* [Exercise description]
Only lines containing "Incentivos" belong in the answer, each copied from the entries below.

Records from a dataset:
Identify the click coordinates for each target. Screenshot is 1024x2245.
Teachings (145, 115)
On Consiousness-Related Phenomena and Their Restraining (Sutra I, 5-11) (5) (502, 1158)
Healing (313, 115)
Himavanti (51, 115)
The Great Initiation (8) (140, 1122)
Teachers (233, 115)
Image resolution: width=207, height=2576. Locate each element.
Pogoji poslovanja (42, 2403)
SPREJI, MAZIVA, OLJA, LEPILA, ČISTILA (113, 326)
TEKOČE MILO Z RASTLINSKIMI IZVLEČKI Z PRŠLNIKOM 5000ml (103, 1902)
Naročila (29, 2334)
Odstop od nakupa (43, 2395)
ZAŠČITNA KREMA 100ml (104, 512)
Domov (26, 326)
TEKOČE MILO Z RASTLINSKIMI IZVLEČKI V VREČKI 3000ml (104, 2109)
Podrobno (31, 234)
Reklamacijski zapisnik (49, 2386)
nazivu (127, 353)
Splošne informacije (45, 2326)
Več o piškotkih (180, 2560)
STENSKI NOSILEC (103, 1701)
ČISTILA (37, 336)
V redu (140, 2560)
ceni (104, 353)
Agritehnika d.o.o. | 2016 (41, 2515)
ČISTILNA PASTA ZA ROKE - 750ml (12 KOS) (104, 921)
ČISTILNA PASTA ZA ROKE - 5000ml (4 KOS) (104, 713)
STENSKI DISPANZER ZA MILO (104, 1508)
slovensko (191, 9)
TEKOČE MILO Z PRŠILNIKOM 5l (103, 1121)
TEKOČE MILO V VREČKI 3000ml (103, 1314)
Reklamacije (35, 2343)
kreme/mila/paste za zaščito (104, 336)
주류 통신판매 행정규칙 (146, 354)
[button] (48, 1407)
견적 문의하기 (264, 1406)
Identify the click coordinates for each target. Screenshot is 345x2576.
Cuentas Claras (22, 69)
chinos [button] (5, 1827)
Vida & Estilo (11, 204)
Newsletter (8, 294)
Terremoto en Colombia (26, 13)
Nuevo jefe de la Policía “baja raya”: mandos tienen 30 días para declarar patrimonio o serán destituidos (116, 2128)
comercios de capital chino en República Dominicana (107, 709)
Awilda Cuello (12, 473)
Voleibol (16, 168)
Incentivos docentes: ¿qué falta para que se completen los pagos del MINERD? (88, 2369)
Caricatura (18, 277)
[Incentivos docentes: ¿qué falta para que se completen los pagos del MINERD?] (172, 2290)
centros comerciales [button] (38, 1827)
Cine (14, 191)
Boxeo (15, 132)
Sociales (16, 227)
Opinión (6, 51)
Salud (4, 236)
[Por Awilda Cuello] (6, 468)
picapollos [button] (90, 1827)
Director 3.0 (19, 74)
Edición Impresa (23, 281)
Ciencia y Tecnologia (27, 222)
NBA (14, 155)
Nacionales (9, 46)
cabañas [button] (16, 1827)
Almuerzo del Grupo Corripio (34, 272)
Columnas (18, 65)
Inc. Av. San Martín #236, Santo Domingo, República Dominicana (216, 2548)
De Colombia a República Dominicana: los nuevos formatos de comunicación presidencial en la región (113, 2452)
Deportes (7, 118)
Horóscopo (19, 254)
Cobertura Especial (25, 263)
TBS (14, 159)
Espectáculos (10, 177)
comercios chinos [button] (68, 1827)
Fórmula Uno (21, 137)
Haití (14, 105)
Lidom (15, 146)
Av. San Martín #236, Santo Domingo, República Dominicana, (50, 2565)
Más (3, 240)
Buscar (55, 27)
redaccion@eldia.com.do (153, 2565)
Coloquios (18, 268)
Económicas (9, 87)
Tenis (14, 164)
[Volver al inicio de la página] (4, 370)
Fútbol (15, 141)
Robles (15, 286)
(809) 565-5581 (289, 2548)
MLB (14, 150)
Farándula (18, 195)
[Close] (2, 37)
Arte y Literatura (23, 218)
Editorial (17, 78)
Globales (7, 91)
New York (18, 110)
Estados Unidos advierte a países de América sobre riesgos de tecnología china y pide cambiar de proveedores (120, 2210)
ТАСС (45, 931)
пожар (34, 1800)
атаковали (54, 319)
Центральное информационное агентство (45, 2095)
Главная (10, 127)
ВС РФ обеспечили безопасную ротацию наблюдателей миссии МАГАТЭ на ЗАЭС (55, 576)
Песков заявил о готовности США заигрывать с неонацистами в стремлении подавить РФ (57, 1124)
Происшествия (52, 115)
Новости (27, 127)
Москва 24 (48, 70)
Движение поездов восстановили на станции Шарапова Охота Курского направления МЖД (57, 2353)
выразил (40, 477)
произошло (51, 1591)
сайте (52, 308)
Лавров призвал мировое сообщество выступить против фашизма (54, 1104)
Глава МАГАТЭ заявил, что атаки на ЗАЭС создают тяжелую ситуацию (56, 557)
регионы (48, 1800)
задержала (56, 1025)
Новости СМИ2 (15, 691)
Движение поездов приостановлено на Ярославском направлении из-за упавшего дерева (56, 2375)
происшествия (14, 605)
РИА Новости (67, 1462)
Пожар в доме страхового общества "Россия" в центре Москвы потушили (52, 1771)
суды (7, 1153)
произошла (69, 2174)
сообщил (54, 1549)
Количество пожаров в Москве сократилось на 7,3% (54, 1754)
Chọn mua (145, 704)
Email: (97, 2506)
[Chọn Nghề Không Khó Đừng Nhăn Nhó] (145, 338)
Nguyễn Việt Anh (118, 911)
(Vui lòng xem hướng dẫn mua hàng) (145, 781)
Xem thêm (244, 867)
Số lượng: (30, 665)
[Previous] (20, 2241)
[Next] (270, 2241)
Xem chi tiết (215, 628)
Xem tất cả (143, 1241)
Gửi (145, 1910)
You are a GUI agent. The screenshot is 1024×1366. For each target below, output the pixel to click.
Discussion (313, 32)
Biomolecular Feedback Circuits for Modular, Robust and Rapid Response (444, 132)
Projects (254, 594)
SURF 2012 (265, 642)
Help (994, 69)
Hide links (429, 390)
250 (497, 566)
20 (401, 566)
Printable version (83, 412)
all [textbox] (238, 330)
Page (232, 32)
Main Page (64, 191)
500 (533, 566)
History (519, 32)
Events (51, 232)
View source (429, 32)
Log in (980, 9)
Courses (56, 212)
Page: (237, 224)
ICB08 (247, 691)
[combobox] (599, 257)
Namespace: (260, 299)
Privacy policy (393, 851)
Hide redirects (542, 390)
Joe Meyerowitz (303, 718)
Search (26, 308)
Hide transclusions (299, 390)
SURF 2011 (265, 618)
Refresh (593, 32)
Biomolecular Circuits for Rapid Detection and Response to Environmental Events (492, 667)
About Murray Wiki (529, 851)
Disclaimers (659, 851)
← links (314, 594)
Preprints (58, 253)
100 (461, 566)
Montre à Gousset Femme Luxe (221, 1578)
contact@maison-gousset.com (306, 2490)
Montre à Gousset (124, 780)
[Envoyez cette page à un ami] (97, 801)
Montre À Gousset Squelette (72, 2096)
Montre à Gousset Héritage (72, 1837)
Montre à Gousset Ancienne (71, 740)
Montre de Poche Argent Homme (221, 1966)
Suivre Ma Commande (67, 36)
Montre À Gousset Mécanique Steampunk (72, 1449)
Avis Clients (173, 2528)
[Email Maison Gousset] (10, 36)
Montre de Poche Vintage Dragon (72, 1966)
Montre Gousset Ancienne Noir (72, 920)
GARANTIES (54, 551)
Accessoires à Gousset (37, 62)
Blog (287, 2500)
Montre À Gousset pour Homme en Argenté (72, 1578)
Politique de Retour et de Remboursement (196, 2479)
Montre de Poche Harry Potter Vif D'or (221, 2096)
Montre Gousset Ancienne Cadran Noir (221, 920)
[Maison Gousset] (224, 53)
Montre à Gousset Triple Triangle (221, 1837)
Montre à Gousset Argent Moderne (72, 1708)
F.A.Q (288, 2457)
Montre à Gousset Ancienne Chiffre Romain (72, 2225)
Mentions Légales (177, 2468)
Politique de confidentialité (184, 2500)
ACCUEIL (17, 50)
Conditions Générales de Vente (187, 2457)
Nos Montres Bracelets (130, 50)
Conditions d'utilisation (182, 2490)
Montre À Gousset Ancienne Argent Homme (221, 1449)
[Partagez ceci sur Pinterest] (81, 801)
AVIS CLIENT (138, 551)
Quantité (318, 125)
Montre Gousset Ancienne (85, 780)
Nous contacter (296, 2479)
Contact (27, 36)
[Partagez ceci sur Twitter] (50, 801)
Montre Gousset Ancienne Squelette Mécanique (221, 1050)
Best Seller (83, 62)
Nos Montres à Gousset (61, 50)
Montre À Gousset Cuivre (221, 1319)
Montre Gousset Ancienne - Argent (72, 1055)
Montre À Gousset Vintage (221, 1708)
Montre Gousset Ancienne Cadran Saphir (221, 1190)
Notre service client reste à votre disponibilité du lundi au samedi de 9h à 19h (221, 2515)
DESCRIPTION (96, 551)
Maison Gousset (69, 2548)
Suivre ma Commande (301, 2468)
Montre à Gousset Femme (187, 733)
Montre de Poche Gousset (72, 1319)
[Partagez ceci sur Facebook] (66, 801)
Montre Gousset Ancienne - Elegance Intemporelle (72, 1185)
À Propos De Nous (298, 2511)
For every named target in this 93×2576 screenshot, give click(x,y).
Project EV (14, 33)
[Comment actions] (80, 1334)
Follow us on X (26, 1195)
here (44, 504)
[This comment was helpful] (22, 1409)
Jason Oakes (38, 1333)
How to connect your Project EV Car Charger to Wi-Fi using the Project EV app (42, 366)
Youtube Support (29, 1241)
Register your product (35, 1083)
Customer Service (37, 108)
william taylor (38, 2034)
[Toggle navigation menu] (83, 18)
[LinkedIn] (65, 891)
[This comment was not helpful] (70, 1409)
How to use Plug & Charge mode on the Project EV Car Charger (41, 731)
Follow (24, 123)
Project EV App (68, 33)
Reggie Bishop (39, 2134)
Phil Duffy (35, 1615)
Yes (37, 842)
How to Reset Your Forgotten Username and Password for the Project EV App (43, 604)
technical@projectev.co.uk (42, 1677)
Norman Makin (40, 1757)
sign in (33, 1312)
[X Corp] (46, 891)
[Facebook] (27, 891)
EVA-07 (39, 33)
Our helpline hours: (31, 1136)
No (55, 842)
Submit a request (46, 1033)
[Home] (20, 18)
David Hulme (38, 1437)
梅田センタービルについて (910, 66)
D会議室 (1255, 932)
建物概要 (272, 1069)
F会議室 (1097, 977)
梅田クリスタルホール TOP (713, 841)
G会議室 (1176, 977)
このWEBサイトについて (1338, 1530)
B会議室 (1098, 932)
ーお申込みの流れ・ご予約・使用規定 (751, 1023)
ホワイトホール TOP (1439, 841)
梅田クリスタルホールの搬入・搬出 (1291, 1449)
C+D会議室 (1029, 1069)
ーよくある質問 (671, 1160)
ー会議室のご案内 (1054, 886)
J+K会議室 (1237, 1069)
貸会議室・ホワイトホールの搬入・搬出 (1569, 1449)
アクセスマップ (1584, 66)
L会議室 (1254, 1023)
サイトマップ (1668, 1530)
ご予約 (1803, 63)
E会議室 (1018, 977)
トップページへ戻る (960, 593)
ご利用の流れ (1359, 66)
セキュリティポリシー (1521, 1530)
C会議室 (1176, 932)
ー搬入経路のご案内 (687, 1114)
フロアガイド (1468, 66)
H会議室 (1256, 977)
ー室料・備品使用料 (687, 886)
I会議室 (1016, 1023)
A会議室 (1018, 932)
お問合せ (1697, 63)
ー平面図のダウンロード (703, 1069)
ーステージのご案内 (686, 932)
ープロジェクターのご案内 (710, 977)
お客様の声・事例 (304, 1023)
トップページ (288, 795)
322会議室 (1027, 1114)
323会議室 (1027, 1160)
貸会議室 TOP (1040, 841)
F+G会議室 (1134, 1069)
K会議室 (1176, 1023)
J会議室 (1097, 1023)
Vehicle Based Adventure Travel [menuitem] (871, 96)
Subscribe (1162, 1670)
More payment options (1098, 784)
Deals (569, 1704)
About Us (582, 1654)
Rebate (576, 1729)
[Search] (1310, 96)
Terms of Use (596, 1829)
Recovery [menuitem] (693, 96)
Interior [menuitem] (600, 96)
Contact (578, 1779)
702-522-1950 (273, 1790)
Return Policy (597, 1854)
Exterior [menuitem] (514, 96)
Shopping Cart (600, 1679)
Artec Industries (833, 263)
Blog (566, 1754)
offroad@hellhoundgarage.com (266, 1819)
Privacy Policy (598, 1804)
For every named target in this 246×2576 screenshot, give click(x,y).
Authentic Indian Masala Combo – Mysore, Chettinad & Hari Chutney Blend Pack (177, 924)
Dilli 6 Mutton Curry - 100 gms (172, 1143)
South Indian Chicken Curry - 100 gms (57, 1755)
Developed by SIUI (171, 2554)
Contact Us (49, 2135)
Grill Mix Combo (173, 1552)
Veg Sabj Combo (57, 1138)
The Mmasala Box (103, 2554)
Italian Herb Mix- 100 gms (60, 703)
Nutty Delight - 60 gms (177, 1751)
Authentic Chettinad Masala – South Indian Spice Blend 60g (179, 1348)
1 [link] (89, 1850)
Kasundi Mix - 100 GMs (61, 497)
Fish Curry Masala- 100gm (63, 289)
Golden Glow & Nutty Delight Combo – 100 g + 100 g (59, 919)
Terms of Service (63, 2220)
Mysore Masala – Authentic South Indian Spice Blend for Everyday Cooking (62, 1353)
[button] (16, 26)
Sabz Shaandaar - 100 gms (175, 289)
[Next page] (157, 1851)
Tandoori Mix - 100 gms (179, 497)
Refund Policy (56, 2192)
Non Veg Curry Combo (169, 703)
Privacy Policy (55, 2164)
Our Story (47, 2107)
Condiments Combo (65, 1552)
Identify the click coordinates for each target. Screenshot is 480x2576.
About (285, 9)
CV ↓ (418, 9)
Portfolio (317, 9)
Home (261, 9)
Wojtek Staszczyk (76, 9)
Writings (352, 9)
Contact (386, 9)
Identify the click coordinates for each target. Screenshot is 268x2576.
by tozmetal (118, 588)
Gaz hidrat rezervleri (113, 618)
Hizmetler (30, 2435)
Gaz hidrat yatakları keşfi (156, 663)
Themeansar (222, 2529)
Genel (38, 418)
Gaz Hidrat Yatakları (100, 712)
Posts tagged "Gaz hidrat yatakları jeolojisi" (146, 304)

* [Answer space]
Incentivos docentes: ¿qué falta para que se completen los pagos del MINERD? (88, 2369)
[Incentivos docentes: ¿qué falta para que se completen los pagos del MINERD?] (172, 2290)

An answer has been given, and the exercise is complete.